Ia masih dibayang-bayang pekerjaan yang baru saja ia lakukan. Melakukan sesi foto dengan layar pemandangan sering ia dapatkan tak jarang menyebutnya dengan model semesta, model yang menyatu dengan alam semesta karena gerakannya sangat natural. Namun kali ini berbeda.

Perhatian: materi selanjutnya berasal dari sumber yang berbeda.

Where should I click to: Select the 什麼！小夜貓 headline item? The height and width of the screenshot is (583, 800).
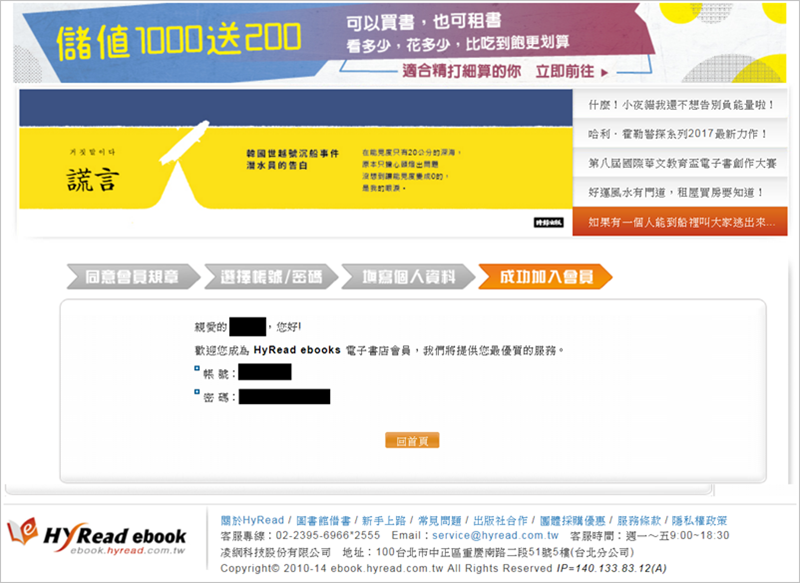[680, 104]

Setiap pemotretan mempunyai kesannya sendiri, pengalamnnya dan juga pembelajarannya tidak pernah berjalan tanpa ada sesuatu yang berbeda yah minimal dengan kru yang berbeda. Tari hanya pelengkap kali ini, pelengkap yang harus totalitas bukan sebagai objek. Kemampuan dalam meliuk-liukan tubuhnya di depan kamera tidak digunakan, ia harus mengimprovisasi sesuai dengan objek yang ada dan tidak pernah sama.

Bukan hanya Tari, Mario pun sama ia sama sekali tidak menggunakan kemampuannya dalam merias wajah, saat memulas wajah Tari seketika hujan tiba dan hancurlah lukisannya dalam wajah namun itulah yang digunakan.

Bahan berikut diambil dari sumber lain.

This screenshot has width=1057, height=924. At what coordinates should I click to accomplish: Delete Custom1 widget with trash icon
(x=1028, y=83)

“Pekerjaan macam apa ini, gue disuruh ngelukis kayak anak kecil di wajah Tari, si Tari hujan-hujanan kayak anak kecil.” Keluh Mario pada Hito dan Arifin. Namun setelah foto selesai dan gambar tertera Mario sendiri yang menangis seperti anak kecil melihat hasil riasnya yang menjadi dramatis.

Ia baru melewati hal besar dalam hidup, menjadi berbeda dan lain. Tari tahu bahwa hasilnya nanti tidak akan menunjukan siapa dia seperti pada pemotretan biasanya, ia hanya akan jadi bayang-bayang pelengkap dan objek adalah alam semesta. Tidak akan ada namanya, orang tidak akan mengenal dirinya dan juga tidak peduli namun bila ia tidak ada dalam foto tersebut bersamanya foto tak akan hidup.

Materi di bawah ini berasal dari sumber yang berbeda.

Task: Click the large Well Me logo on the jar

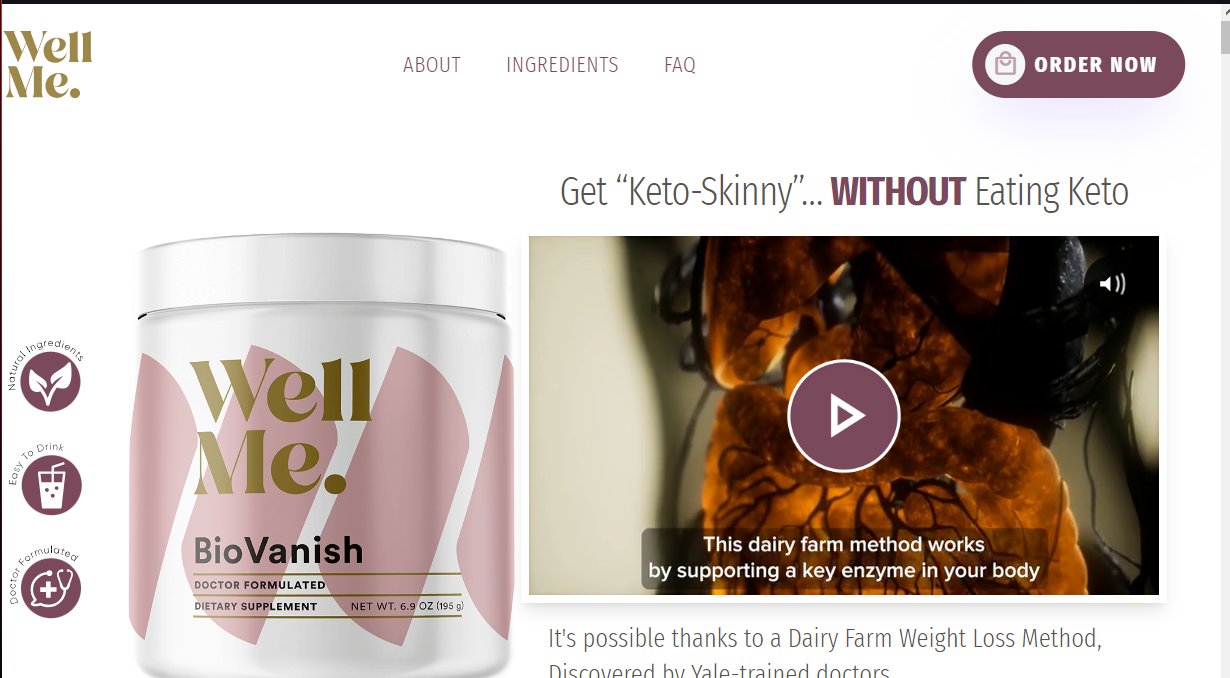Action: (x=282, y=427)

Hal lain yang membuatnya masih tak percaya yaitu pertemuannya dengan Arifin. Pertemuan dalam sebuah pekerjaan jauh dari bayang-bayangnya walau profesi mereka berdekatan berkaita berkaitan satu sama lain. Seharusnya pertemuan ini lebih dulu ada, setidaknya pada acara yang sama, namun entah mengapa tidak pernah.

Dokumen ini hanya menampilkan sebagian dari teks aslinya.